### Task data

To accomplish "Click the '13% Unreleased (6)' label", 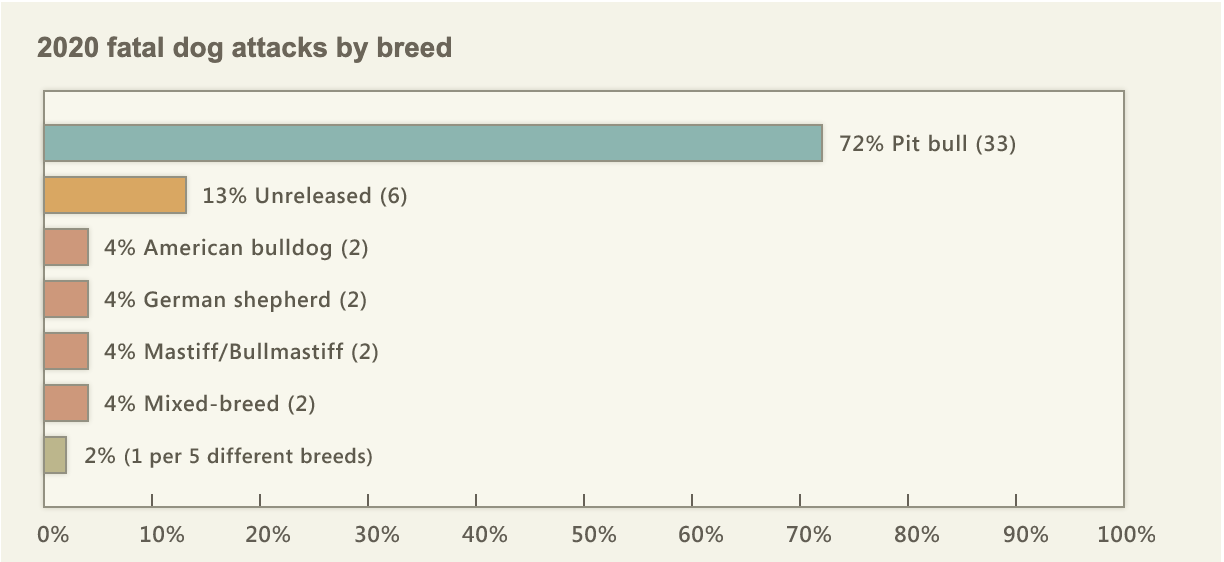I will tap(305, 196).
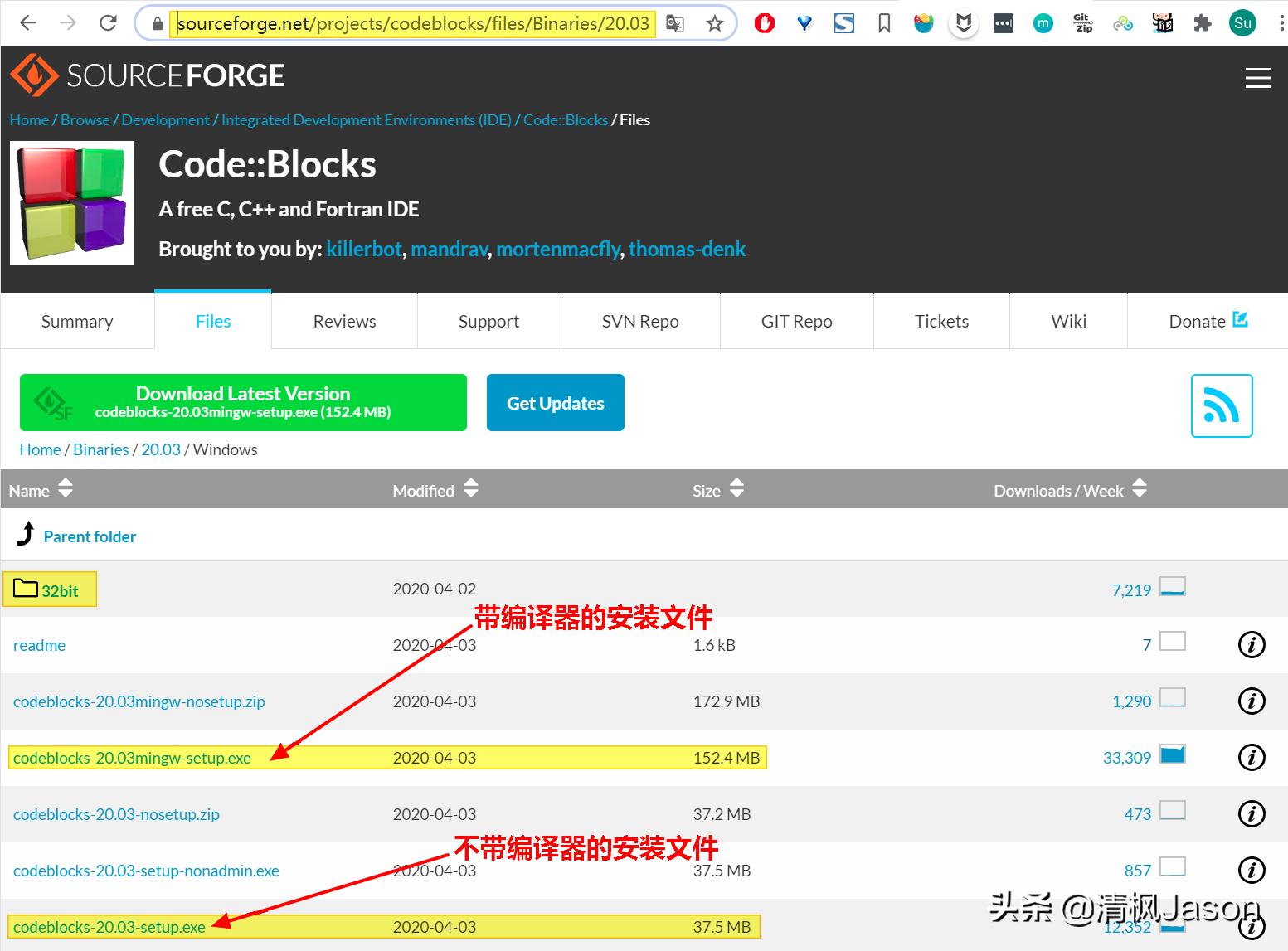
Task: Click the bookmark star icon
Action: (713, 23)

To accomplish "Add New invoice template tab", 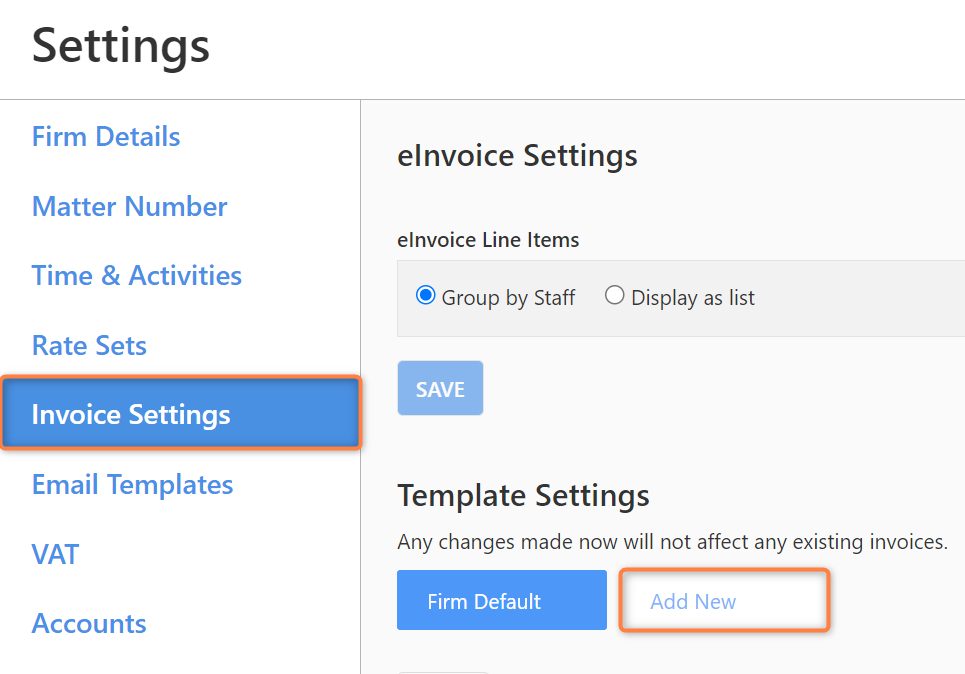I will point(724,600).
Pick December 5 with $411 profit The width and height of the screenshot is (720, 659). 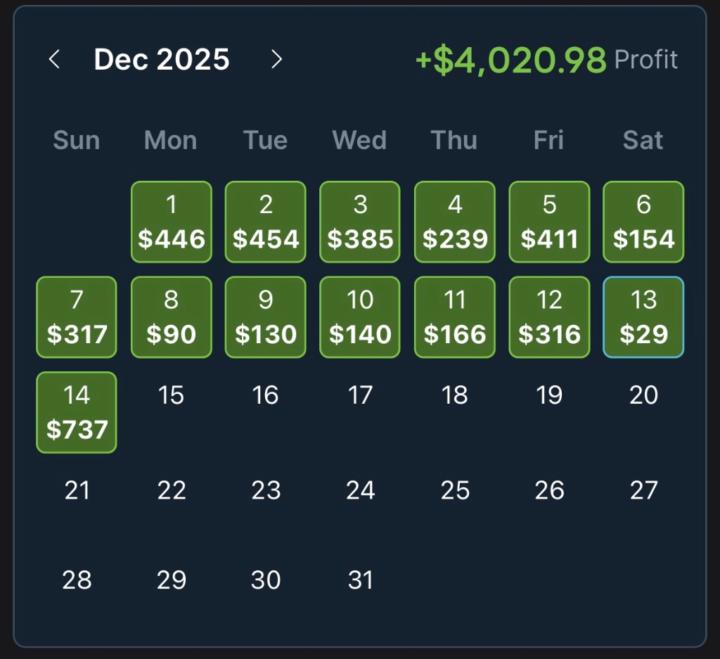tap(549, 222)
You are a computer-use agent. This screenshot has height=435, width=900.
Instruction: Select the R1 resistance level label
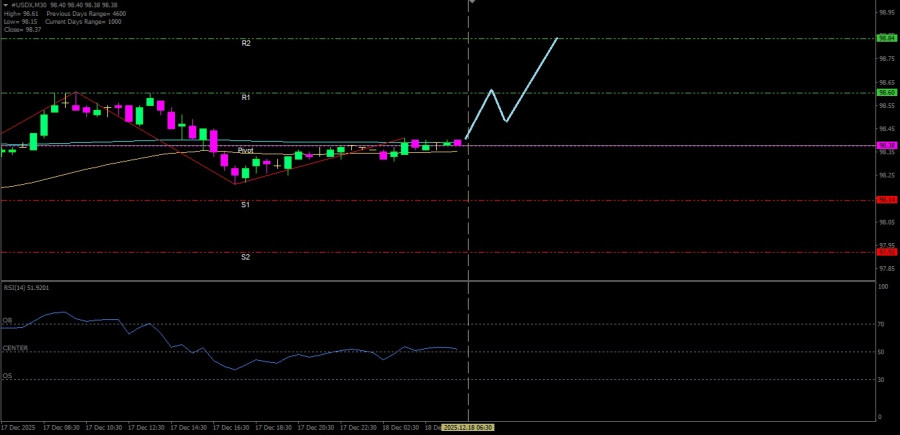coord(245,97)
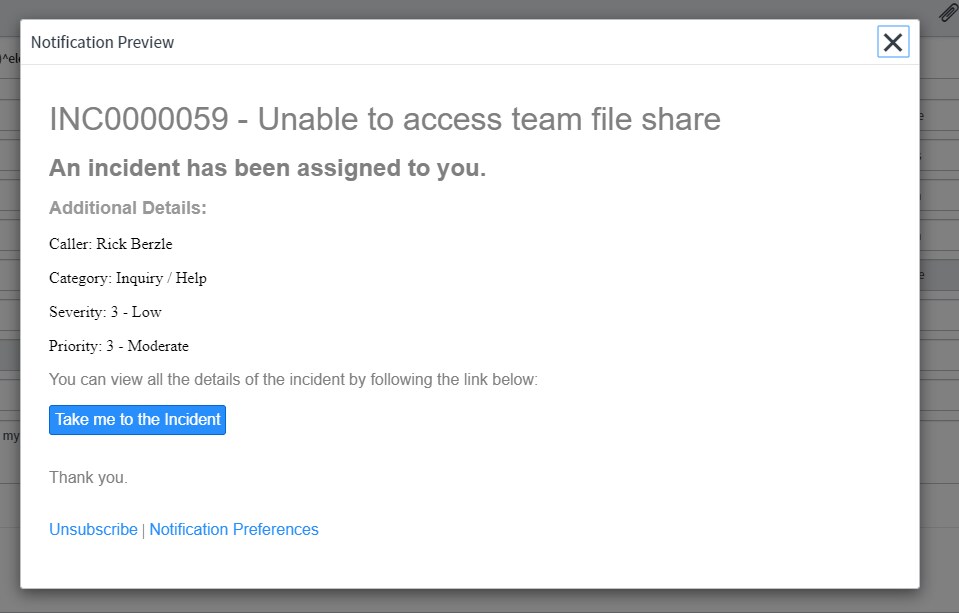
Task: Click the Priority: 3 - Moderate line
Action: [119, 346]
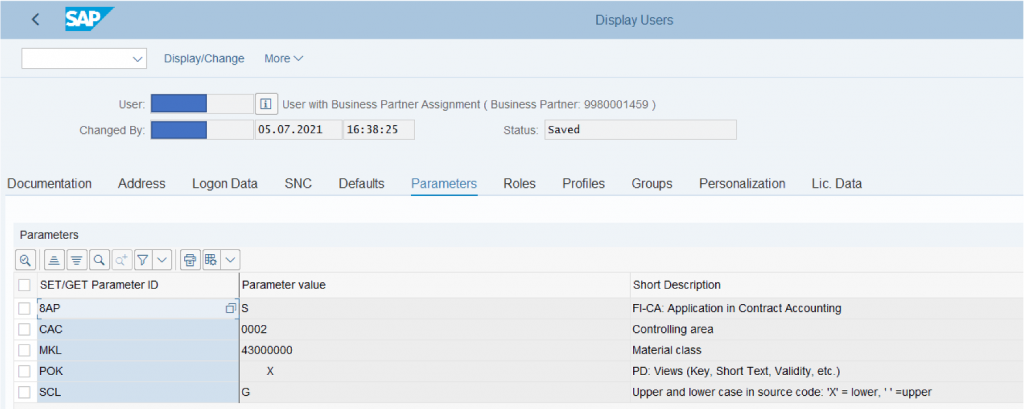Click the user information icon button
This screenshot has height=409, width=1024.
265,104
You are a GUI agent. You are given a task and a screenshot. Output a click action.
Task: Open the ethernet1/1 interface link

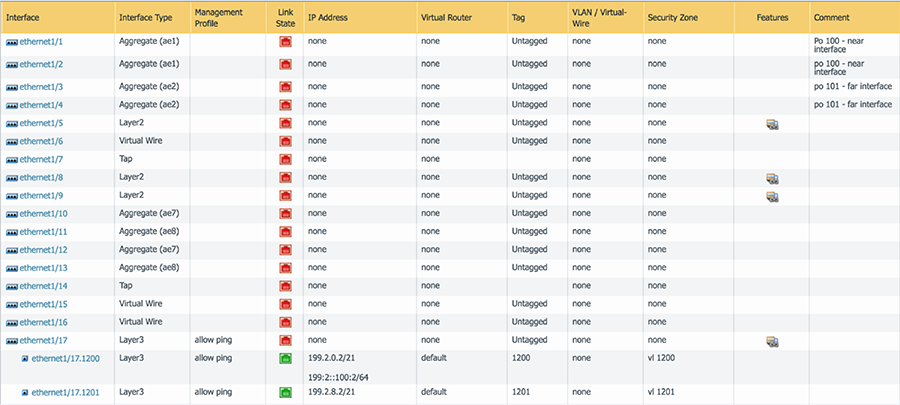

### Assigned task
List each line of the entries that holds the string "agent".

### Answer for this exercise
You are a computer-use agent. This screenshot has height=435, width=900.
You are a GUI agent. You are given a task and a screenshot. Output a click action.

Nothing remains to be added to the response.